Why I love Tandem Nursing:
Today I am nursing a one month old who has been gaining a pound every two weeks and a 16-month-old toddler that has been plumping up. While waiting three days for my milk supply to come in, it started with waking up to painful engorgement in my breast. My newborn could hardly latch on and when he did, the milk flow was so strong that he would choke and spit up frequently. This is when I realized I needed my toddler to drain most of the milk since I had such a quick let down and allow the milk to flow slowly before latching my newborn to my breast. First thing in the morning I would nurse my toddler and the choking and spitting up was immediately resolved.

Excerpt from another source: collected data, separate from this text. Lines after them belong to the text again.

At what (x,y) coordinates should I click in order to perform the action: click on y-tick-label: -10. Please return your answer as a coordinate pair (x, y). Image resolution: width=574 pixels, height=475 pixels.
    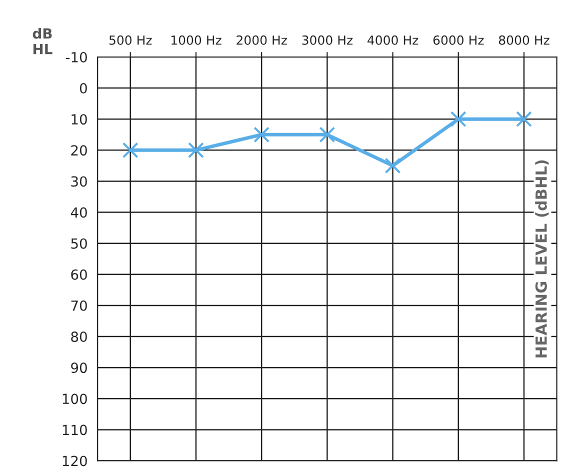
    Looking at the image, I should click on (76, 57).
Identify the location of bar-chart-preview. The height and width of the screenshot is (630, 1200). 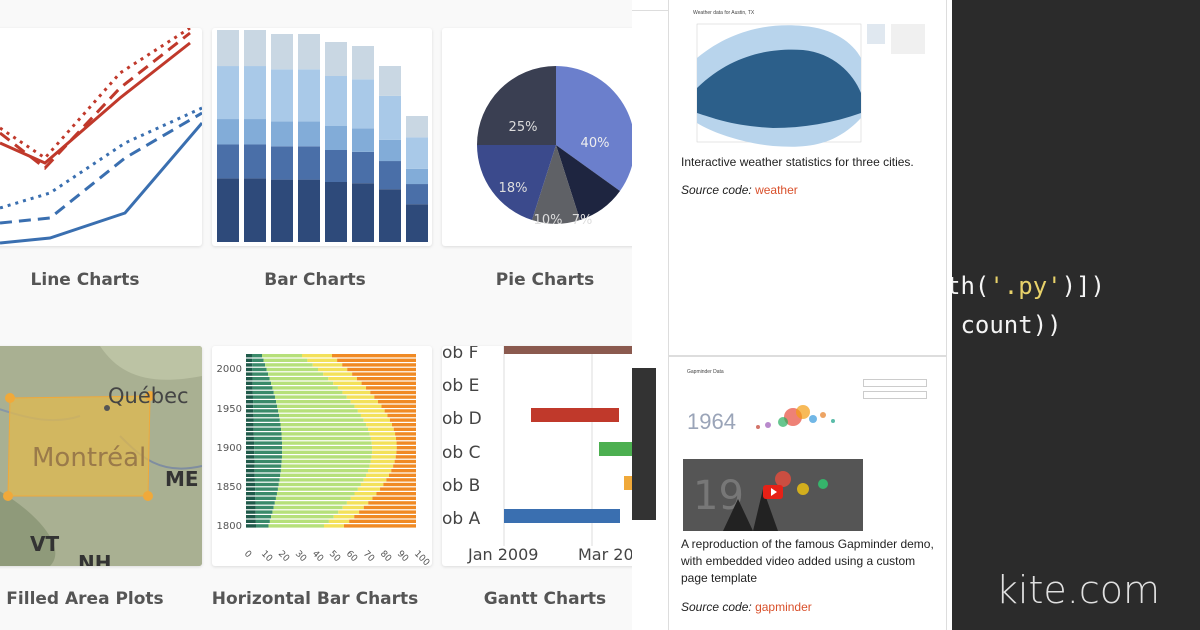
(322, 136).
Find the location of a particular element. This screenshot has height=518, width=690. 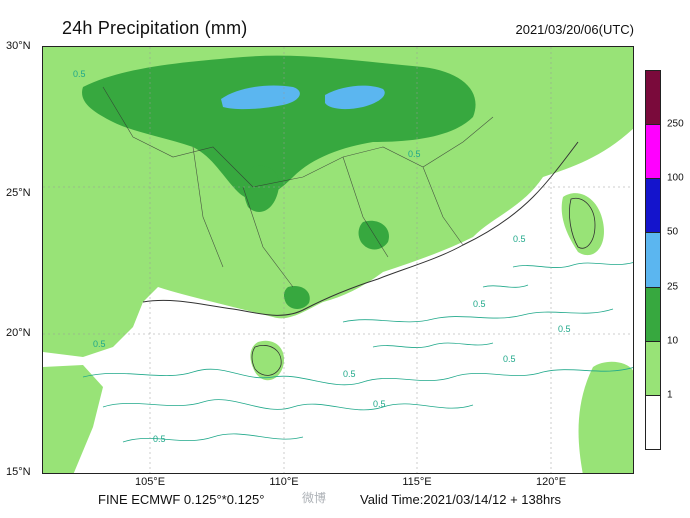

map-title: 24h Precipitation (mm) is located at coordinates (155, 28).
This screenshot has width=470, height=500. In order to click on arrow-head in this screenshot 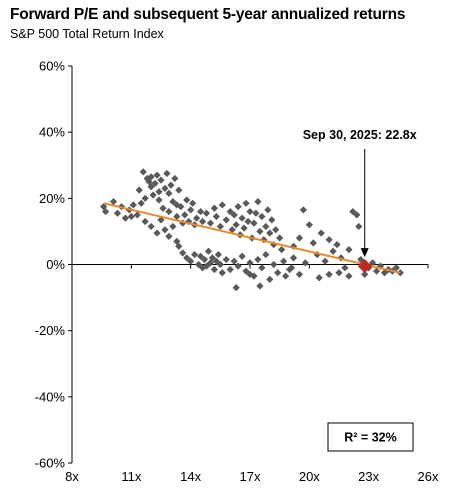, I will do `click(364, 253)`.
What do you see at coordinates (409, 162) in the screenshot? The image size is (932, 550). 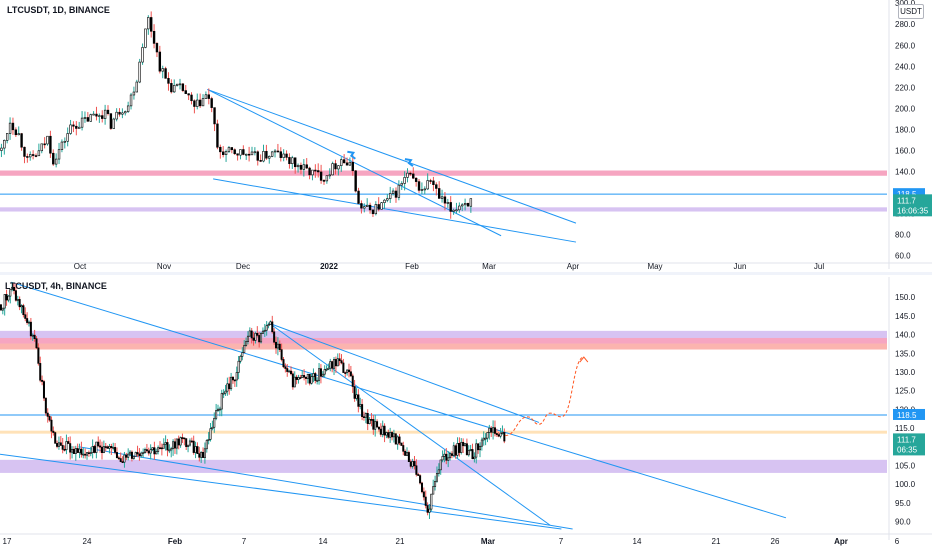 I see `flag-marker` at bounding box center [409, 162].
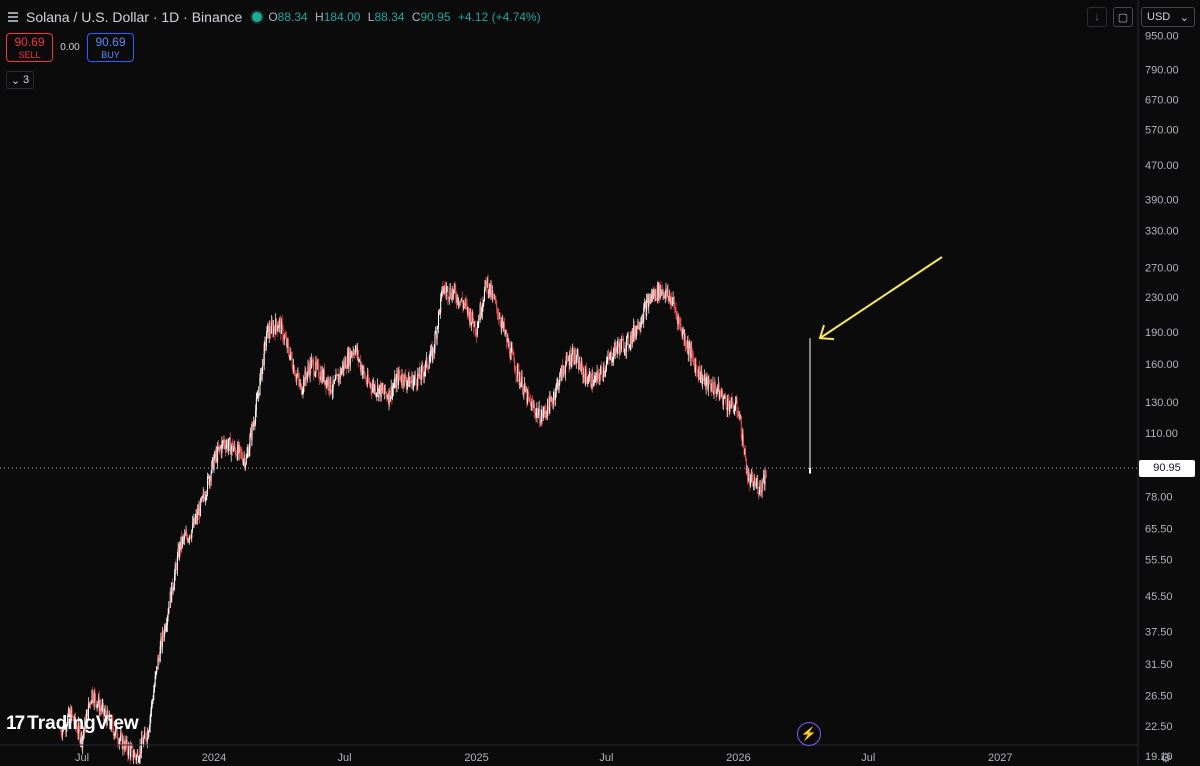 Image resolution: width=1200 pixels, height=766 pixels. I want to click on fullscreen-icon: ▢, so click(1123, 17).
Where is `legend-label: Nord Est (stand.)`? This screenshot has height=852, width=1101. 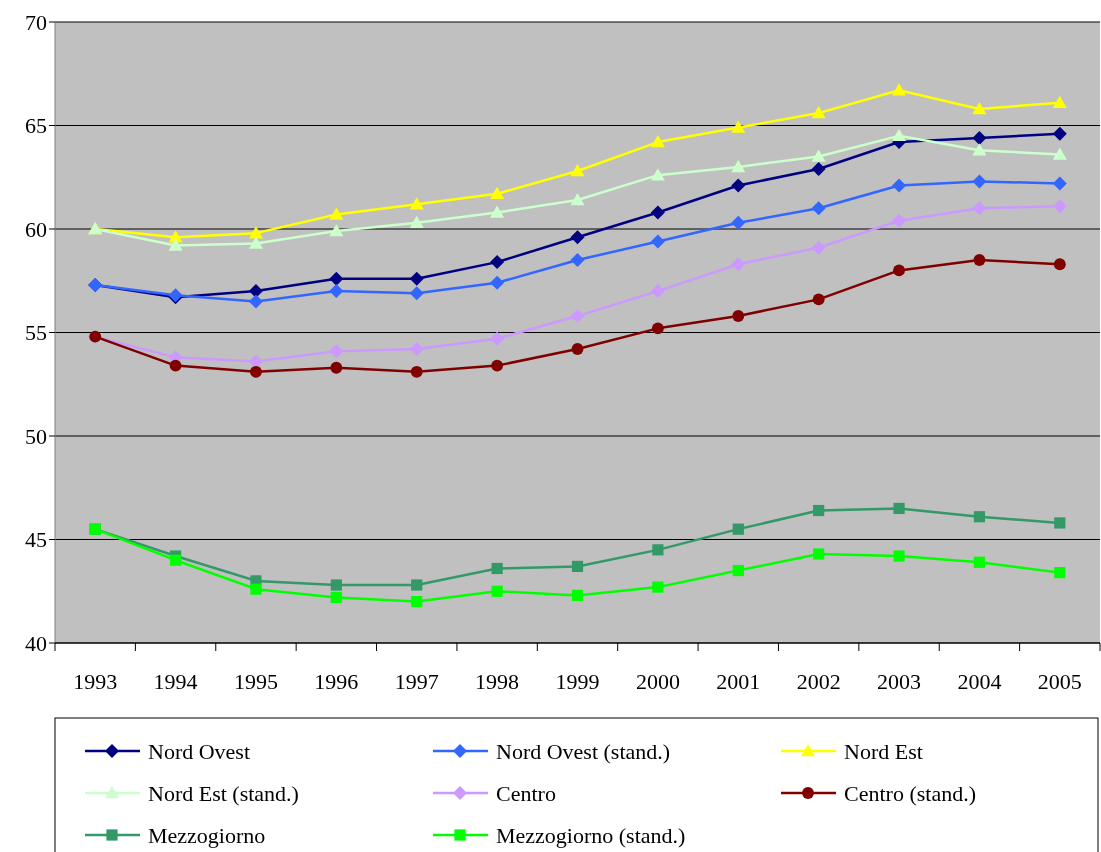
legend-label: Nord Est (stand.) is located at coordinates (224, 793).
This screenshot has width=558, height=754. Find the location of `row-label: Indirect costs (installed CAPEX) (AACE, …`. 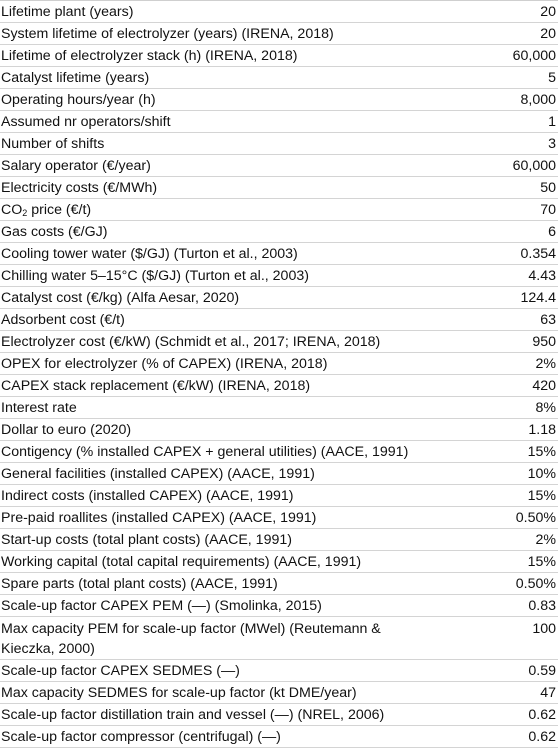

row-label: Indirect costs (installed CAPEX) (AACE, … is located at coordinates (148, 496).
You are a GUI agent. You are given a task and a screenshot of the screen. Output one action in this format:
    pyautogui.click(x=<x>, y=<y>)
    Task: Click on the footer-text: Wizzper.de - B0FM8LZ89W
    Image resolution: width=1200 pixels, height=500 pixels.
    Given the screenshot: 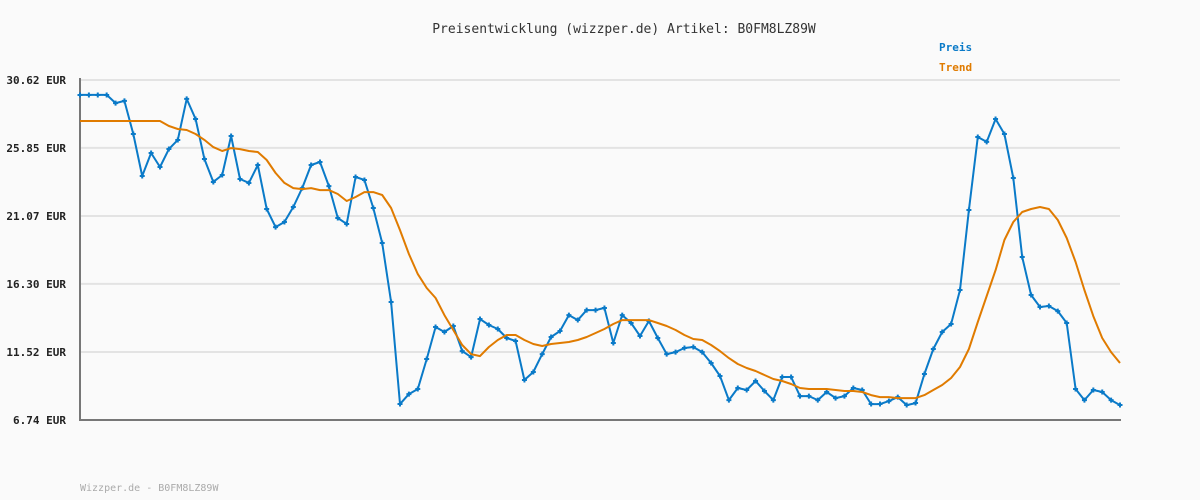 What is the action you would take?
    pyautogui.click(x=150, y=488)
    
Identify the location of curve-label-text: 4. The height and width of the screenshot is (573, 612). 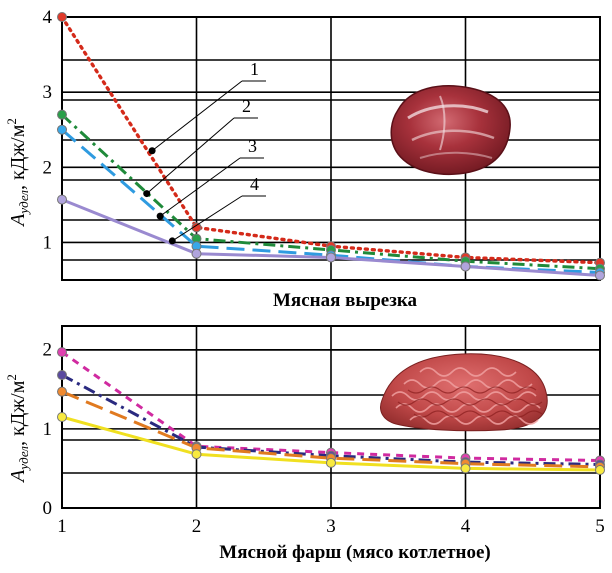
(254, 184).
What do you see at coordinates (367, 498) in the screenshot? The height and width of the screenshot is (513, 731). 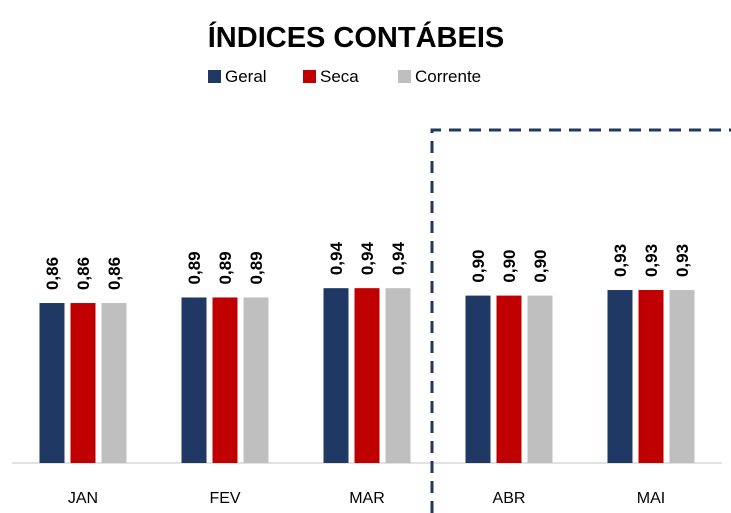 I see `x-tick-label: MAR` at bounding box center [367, 498].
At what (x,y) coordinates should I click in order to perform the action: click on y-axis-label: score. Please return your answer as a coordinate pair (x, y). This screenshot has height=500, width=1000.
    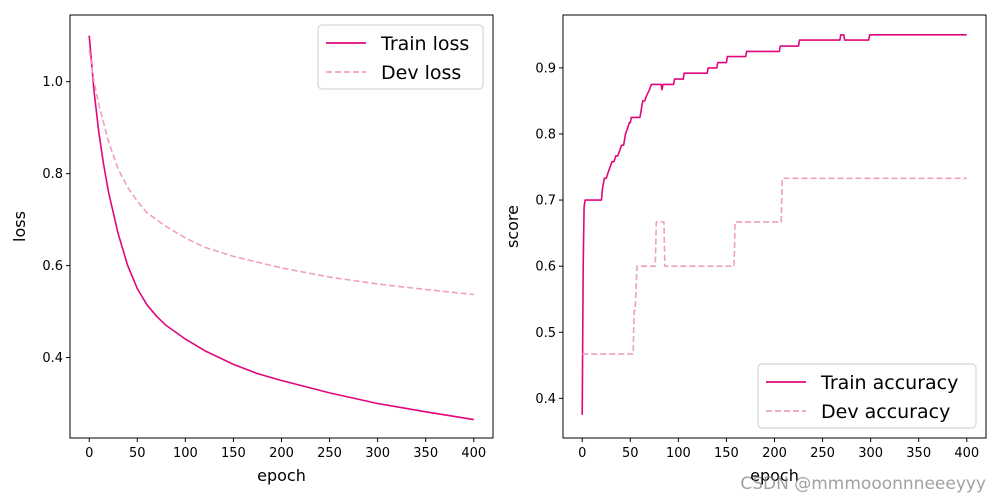
    Looking at the image, I should click on (512, 226).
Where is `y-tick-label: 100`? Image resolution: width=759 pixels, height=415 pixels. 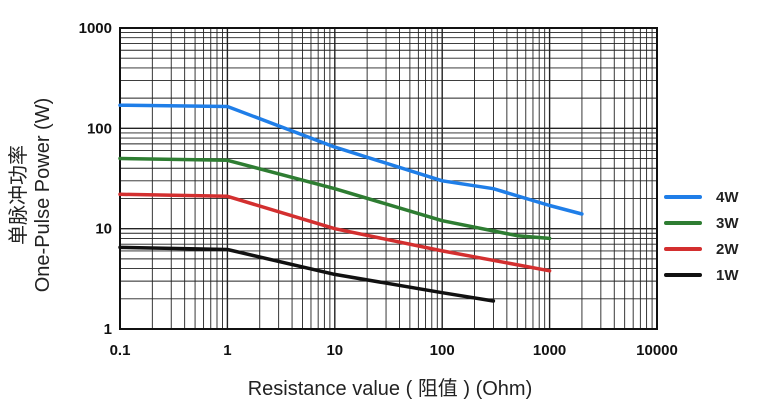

Having a toddler is exhausting and the one thing that works is redirection and distraction. Tantrums, climbing and getting into things – just to name a few – are avoided in my home by being able to have some down time to nurse both of my babies. This has helped me on numerous occasions.
In the beginning my toddler was extremely jealous of the new baby. After all he was the only baby in the house and was accustomed to getting all of the attention. Eventually, I would feed them at the same time and I watched for the first time, my toddler grab his baby brother’s hand. My heart melted. I have heard stories of sibling rivalry being reduced due to tandem nursing but I never understood it until that moment when my babies were close to me and close with one another. I’m enjoying this bonding experience with both of my nurslings and don’t plan on weaning anytime soon.